If Kilmarnock finish a place below Dundee, it would guarantee that Docherty is a step closer to what he craves, in the first instance – survival. The Rugby Park side achieved this without the need for a play-off last season in their first season back in the top flight. Docherty knows what’s required.
He believes he has the components of a competitive side. Some of the ingredients are positively exotic, stirring memories of the days when foreign elan was a distinguishing mark of Dundee. Two Mexicans, Antonio Portales and Diego Pineda, have been signed from clubs in that country's second tier. How so?
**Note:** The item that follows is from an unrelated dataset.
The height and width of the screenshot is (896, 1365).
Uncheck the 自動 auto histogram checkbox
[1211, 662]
A five-person recruitment team is now in place at Dens Park, which includes Docherty, Nelms and Strachan, the club's technical director. A player's recruitment requires unanimous approval. “John had a contact in Monterrey, which allowed us to look at this market," explains Docherty. "Quite quickly we identified Tony Portales as a really competent player that we think will suit the Scottish game. We did our due diligence and were really impressed. For a start, the way he plays – he is a passionate, old-school defender, who I think will really appeal to Dundee fans.
"I don’t want to go back to the days of Caniggia and the nostalgia that evokes, I don’t want to put pressure on them, but hopefully things go the way I hope it will go with these boys. They'll certainly inject a bit of passion. I think the two of them will enhance the Scottish game." They are due to arrive in the country next week after visa delays, though probably not in time for Tuesday's Viaplay Cup clash at Bonnyrigg Rose, Docherty's first competitive match in charge.
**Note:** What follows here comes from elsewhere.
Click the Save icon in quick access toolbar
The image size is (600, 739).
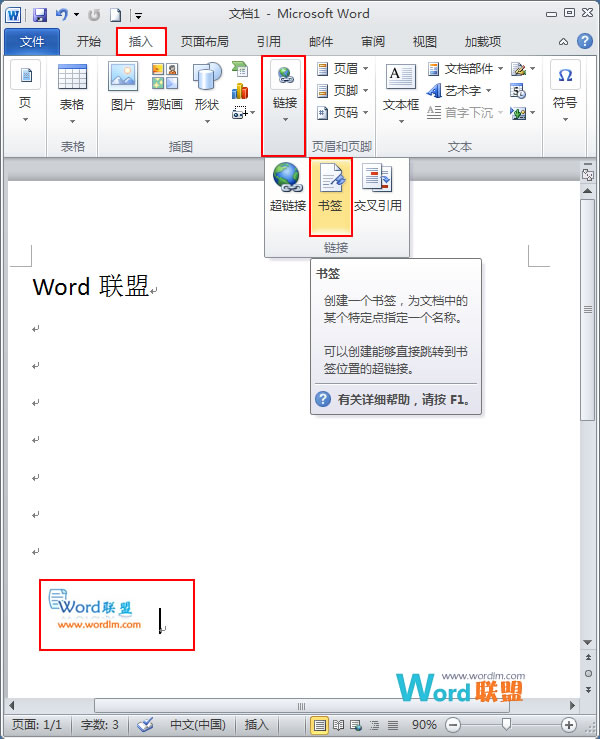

Older, experienced pros will blend with the array of talented young guns, including last year’s player of the year Lyall Cameron. “What I am trying to bring is an identity to the club,” says Docherty. "These young, raw, hungry talented footballers, I want to try and help them realise their potential. The way to do that is to bring in four or five what I call cultural architects, who carry the cultural identity of the club. Your Joe Shaughnessys, for example, guys who set the professional standard.”
Eight top-flight relegations since reconstruction in the mid-1970s have hampered efforts of successive regimes to restore the Dens Park club’s fortunes for a consistent spell. There have been glimpses of potential but only glimpses. Asked what Dundee meant to him in the 1980s, when he was growing up, Docherty smiles: "I just remember Dick Donnelly! It was always the Dark Blues and the Tangerines!" In addition to a legendary Tayside broadcaster, he recalls "the Albert Kidds, Cammy Frasers, Jim Duffys. They were always a good football team.
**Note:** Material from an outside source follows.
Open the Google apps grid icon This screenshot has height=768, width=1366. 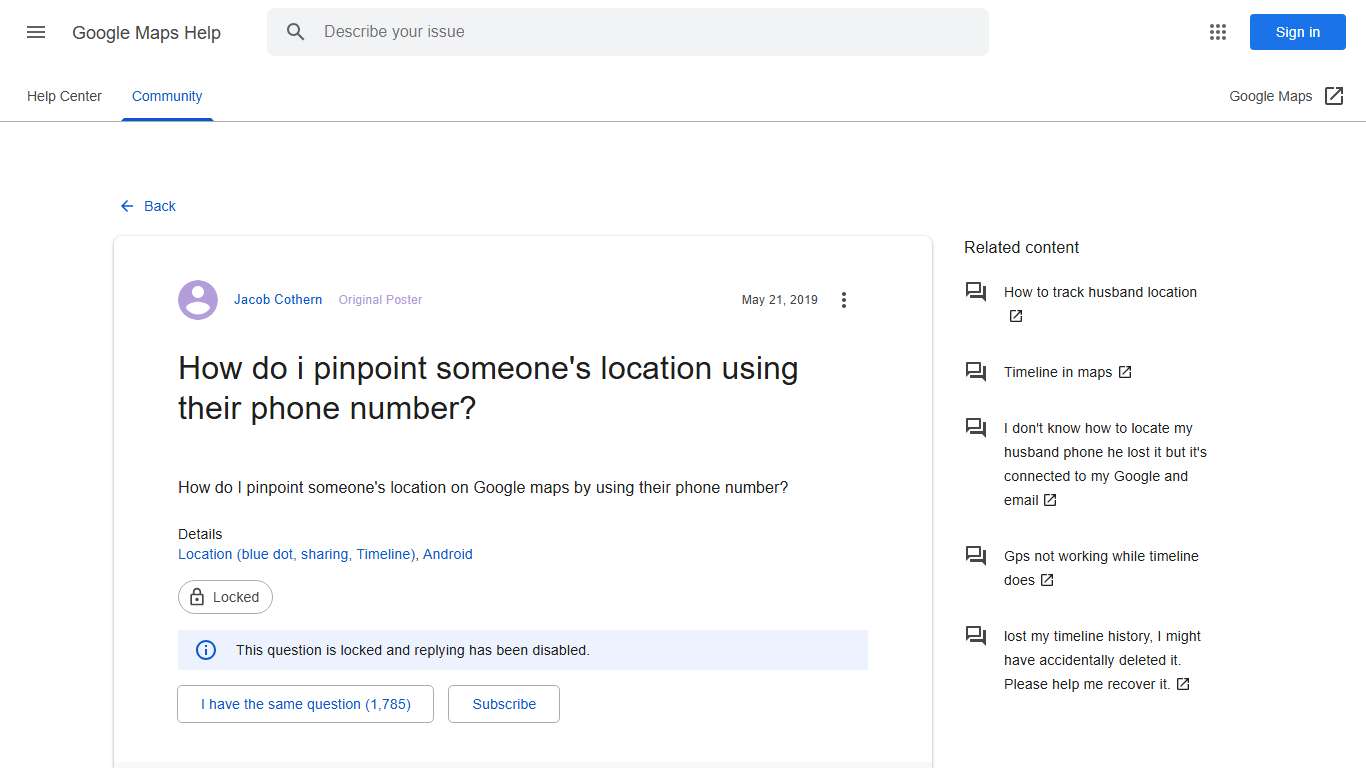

"I remember the first time I came up here and saw the two stadiums, and I was like, really? This is a football place. I understand the passion. It is not a rivalry like Celtic-Rangers, Hibs-Hearts even. But it’s fierce. It’s all about the football here, which I really like.” While there’s no Dundee United to worry about for the time being, there's plenty else on the driven Docherty's plate.